Proof of Theorem dffo4

Step	Hyp	Ref	Expression
1		dffo2 6588	. . 3 ⊢ (𝐹:𝐴–onto→𝐵 ↔ (𝐹:𝐴⟶𝐵 ∧ ran 𝐹 = 𝐵))
2		simpl 485	. . . 4 ⊢ ((𝐹:𝐴⟶𝐵 ∧ ran 𝐹 = 𝐵) → 𝐹:𝐴⟶𝐵)
3		vex 3497	. . . . . . . . . 10 ⊢ 𝑦 ∈ V
4	3	elrn 5816	. . . . . . . . 9 ⊢ (𝑦 ∈ ran 𝐹 ↔ ∃𝑥 𝑥𝐹𝑦)
5		eleq2 2901	. . . . . . . . 9 ⊢ (ran 𝐹 = 𝐵 → (𝑦 ∈ ran 𝐹 ↔ 𝑦 ∈ 𝐵))
6	4, 5	syl5bbr 287	. . . . . . . 8 ⊢ (ran 𝐹 = 𝐵 → (∃𝑥 𝑥𝐹𝑦 ↔ 𝑦 ∈ 𝐵))

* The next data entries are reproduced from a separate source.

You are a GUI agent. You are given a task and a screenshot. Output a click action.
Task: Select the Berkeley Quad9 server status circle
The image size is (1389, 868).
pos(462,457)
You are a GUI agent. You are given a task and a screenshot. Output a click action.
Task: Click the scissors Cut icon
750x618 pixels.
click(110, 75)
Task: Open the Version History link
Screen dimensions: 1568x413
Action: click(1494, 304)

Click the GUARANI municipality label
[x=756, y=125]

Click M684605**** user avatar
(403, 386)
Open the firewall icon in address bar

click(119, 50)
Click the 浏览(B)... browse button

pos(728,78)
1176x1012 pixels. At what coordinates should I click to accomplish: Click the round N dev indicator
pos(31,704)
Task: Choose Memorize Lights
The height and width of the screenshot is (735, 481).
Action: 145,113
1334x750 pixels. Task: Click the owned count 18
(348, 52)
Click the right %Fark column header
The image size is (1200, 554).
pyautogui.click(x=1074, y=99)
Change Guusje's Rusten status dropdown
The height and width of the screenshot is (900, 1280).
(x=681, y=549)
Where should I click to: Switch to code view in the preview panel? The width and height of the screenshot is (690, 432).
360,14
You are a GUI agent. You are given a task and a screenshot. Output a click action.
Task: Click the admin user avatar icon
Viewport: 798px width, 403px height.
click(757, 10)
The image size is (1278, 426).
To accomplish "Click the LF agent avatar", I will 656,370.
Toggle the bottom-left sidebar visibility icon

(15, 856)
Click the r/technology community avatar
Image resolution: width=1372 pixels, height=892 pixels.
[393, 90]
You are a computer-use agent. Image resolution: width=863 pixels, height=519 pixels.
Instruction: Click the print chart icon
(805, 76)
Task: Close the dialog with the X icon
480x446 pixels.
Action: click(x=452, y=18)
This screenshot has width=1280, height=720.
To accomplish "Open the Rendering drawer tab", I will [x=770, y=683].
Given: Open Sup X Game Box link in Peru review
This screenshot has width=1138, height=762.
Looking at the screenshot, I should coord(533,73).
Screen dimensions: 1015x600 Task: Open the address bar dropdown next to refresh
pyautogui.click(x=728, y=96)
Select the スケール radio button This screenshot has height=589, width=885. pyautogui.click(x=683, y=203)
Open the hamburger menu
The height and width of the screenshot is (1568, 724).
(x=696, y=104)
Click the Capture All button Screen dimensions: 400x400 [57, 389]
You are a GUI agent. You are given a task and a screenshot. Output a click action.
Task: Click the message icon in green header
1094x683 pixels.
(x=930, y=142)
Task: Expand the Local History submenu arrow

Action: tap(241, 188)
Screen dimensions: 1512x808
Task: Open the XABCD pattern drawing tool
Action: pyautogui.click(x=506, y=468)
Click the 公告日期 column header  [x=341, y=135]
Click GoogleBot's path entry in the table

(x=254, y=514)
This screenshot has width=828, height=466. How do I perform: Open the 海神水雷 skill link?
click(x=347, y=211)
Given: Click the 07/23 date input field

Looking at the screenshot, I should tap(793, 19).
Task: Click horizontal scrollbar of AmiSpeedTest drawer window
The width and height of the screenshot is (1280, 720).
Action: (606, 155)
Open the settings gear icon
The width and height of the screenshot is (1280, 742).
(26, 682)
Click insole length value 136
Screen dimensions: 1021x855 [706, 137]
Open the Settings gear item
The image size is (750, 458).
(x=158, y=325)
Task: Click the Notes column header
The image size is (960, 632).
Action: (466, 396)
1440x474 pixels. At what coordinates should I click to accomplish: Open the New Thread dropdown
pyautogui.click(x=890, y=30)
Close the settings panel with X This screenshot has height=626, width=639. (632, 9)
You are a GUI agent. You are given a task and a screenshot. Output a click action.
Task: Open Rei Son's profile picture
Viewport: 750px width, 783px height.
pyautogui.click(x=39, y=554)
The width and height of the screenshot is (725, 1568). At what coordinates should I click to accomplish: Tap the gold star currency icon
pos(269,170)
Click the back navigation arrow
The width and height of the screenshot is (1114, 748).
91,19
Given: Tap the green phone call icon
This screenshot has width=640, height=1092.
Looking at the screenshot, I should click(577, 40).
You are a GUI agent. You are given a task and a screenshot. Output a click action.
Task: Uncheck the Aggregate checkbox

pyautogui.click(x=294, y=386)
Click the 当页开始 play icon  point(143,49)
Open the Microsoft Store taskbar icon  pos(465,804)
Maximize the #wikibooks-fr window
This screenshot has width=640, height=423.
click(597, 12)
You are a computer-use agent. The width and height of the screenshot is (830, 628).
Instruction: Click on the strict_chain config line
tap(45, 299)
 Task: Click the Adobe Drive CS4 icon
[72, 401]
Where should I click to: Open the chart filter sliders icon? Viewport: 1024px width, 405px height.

7	6	biimpar 480	. . . . . . 7 ⊢ ((ran 𝐹 = 𝐵 ∧ 𝑦 ∈ 𝐵) → ∃𝑥 𝑥𝐹𝑦)
8	7	adantll 712	. . . . . 6 ⊢ (((𝐹:𝐴⟶𝐵 ∧ ran 𝐹 = 𝐵) ∧ 𝑦 ∈ 𝐵) → ∃𝑥 𝑥𝐹𝑦)
9		ffn 6508	. . . . . . . . . . 11 ⊢ (𝐹:𝐴⟶𝐵 → 𝐹 Fn 𝐴)
10		fnbr 6453	. . . . . . . . . . . 12 ⊢ ((𝐹 Fn 𝐴 ∧ 𝑥𝐹𝑦) → 𝑥 ∈ 𝐴)
11	10	ex 415	. . . . . . . . . . 11 ⊢ (𝐹 Fn 𝐴 → (𝑥𝐹𝑦 → 𝑥 ∈ 𝐴))
12	9, 11	syl 17	. . . . . . . . . 10 ⊢ (𝐹:𝐴⟶𝐵 → (𝑥𝐹𝑦 → 𝑥 ∈ 𝐴))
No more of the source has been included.